§ YOUR TASK: Select from the records below every line that has the word "button" in it.

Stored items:
--- START ---
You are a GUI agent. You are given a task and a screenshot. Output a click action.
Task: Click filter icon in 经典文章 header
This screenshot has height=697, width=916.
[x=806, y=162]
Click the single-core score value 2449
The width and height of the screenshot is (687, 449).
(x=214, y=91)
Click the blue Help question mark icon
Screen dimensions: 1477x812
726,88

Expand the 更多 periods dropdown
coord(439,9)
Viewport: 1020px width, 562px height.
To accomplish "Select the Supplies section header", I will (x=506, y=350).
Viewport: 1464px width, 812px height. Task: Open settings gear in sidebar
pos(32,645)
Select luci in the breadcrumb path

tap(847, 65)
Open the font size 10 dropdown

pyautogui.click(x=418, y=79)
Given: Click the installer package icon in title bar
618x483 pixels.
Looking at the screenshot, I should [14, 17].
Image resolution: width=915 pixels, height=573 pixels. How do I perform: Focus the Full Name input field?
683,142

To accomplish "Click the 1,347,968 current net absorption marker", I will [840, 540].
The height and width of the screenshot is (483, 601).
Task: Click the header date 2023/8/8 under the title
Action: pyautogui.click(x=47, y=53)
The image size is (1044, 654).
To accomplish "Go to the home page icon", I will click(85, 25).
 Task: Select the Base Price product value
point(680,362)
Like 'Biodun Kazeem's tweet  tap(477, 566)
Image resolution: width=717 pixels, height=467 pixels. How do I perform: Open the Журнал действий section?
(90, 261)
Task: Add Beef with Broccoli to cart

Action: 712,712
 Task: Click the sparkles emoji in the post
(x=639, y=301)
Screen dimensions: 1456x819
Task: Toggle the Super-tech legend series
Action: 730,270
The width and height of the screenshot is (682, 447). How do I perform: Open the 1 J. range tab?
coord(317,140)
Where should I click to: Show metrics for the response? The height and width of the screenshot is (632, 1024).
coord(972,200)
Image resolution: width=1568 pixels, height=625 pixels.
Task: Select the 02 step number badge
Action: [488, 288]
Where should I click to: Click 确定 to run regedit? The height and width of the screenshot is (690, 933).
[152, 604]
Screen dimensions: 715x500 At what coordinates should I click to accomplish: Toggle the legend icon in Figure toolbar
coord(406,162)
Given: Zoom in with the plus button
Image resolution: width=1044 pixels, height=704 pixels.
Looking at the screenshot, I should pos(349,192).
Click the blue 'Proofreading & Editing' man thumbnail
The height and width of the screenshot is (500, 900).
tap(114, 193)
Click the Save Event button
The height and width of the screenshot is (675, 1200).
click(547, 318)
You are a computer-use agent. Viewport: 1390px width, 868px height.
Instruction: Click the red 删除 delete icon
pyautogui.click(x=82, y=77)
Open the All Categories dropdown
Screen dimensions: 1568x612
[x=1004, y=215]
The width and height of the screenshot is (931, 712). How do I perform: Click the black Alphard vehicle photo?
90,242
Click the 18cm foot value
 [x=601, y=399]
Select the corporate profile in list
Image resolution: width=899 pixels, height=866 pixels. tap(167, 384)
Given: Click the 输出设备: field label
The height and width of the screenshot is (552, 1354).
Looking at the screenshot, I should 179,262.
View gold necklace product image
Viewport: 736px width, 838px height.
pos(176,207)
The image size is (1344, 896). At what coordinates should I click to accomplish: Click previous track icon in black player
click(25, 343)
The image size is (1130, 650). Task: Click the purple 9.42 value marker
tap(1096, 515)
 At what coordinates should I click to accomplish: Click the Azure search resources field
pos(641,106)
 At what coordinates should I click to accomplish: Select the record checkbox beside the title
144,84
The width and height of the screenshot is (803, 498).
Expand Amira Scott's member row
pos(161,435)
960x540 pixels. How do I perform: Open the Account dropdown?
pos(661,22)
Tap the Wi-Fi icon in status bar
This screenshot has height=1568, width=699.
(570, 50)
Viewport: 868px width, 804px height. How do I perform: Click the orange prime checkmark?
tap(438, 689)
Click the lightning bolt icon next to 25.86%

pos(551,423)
--- END ---
§ RESULT OF THE EXERCISE:
Given: Zoom in with the plus button
Click the Save Event button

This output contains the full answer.